Director's Note 9/1/17

September 1, 2017

The chickens just drove off to rejoin the flock at Pampered Produce. Pam Percy and Marty Hintz entrust us with eggs each summer for the campers to raise into chickens, and I only hope that this trio adapts to a life in which children no longer line up to handfeed them bugs they’ve unearthed in the garden. The occasional yellow leaf floats by my window: I see only the trunk of the massive elm outside my office, its vase-shaped canopy invisible behind the house’s overhang, but it is definitely preparing for winter. Its cousin, down by the shore of Big Lake, is already fading from the top down. It has been colder—always a shock--though the descent isn’t unilateral. We’re expecting warm weather this weekend and will be open as usual on Labor Day.

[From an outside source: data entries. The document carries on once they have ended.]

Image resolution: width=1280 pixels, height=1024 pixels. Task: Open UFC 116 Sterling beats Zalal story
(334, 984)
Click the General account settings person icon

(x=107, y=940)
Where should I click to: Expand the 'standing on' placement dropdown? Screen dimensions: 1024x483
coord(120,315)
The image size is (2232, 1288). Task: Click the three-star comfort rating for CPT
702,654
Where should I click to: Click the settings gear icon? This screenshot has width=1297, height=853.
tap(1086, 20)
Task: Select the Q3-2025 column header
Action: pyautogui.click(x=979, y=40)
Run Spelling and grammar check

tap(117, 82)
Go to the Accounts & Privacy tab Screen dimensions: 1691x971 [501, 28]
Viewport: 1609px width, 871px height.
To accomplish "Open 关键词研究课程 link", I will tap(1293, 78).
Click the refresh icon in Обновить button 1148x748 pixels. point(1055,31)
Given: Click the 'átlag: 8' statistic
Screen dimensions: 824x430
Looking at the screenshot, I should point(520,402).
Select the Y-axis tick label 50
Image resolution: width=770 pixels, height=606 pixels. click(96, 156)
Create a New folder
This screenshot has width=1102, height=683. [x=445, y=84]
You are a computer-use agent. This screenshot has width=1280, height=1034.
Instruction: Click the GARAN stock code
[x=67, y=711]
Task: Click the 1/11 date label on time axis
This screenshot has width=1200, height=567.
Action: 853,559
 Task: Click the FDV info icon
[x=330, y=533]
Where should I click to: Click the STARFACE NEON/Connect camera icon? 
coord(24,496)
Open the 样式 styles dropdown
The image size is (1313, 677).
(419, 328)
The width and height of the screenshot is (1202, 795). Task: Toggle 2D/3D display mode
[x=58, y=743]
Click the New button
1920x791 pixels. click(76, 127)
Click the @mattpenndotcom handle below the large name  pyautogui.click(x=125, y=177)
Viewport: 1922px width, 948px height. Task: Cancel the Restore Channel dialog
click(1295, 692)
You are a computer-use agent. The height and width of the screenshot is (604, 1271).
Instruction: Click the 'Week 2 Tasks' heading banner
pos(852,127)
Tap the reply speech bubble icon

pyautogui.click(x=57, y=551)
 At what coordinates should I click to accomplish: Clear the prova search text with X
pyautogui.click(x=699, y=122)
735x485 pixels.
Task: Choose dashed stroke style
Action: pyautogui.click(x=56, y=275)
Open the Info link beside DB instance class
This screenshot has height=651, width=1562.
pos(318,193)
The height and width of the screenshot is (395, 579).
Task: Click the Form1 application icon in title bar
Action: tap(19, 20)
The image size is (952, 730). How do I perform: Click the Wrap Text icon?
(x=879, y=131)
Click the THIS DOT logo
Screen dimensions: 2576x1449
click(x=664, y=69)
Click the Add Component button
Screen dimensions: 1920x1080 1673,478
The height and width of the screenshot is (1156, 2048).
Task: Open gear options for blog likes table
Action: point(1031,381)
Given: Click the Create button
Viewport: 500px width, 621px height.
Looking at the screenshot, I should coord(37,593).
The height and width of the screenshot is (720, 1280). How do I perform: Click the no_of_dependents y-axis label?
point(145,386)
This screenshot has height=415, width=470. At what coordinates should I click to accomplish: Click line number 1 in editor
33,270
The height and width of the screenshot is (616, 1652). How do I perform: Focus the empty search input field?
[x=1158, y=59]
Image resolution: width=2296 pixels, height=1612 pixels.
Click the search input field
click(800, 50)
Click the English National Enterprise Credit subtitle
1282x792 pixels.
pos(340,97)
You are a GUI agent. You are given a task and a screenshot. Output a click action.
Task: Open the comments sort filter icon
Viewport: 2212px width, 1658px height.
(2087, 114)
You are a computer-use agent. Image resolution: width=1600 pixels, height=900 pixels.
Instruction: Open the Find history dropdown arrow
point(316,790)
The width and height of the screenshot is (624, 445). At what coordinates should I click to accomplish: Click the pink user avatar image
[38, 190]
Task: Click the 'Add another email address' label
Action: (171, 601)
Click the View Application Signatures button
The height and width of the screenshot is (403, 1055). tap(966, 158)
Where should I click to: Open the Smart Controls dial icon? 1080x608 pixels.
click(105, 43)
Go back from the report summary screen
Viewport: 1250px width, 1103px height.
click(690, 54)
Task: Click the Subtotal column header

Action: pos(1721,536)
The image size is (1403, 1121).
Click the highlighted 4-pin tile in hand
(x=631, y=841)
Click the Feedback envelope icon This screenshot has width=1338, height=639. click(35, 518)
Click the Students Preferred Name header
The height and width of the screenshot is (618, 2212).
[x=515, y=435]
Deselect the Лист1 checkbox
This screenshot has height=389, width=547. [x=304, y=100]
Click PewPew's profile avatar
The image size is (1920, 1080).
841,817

It was a busy August. The smell of warm paraffin is still in my nostrils, a reminder of Arianne King Comer’s residency. Her visit began with a marathon free family day—almost 500 people passed through the gates to try out different forms of wax resist dyeing with Arianne. At different moments, the lawn by the patio was filled with blue textiles—Arianne brought her indigo—drying in the sun. That day ended with SistaStrings performing on the porch of Eliza’s Cabinet. Once again, the audience braved the heat and mosquitoes, this time to listen to Monique and Chauntee Ross. Their music was punctuated by the sisters’ stories about their childhood in Milwaukee: playing in church, learning about Black history from their parents. As with Arsene DeLay, when they played the old songs on the porch, the songs of the civil rights era, audience members joined in.

In the days that followed, Arianne opened her makeshift studio in the front porch and welcomed a steady stream of visitors, sharing her knowledge of indigo and her beautiful collection of wooden stamps, listening to the stories people shared. We are looking forward to bringing Arianne back next summer for a longer residency—another ancestral call in cloth--and an exhibition (she’s already making batik paintings of her time at Lynden). Several of those attending Benjamin Seabrook’s performance on the porch a week or so later proudly wore garments—hats, pants, skirts--they had dyed with Arianne. Using only his wonderful bass-baritone voice, Seabrook shared a series of songs and vignettes with a rapt audience, illuminating the Gullah-Geechee culture he shares with artist-in-residence Portia Cobb.

It seems that each year, no sooner have we packed up the last folding table from our backyard barbecue then we plunge into preparations for the launch of the next Nohl Fellowship cycle. We’ve been revising applications and guidelines, updating the website, and scheduling workshops ahead of Tuesday’s release. Supporting artists is one of Lynden’s three main areas of focus (place-based education and convening around sculpture and public art are the other two), and the Greater Milwaukee Foundation’s Mary L. Nohl Fund Fellowships for Individual Artists program, which puts a total of $70,000 into the hands of five local artists each year, is a pillar of that support. If you are an artist, or a friend of an artist, check out the Nohl web site and start getting your work samples in order.

Of course, things don’t slow down at Lynden during the Nohl application process, as the list at the top of this newsletter suggests. Just a few reminders: the two weekly Art Drop-ins resume in mid-September; homeschool days begin on September 28; we’ll have quite a few writers at Lynden this month; and we join Doors Open Milwaukee for the first time (we’ll participate on September 24). It’s not too late for an early evening picnic at Lynden: we stay open until 7:30 pm on Wednesdays until the end of September. And while you’re here you’ll want to explore Katy Cowan’s Inside/Outside exhibition, and the bonsai pavilion, both of which will wind down next month.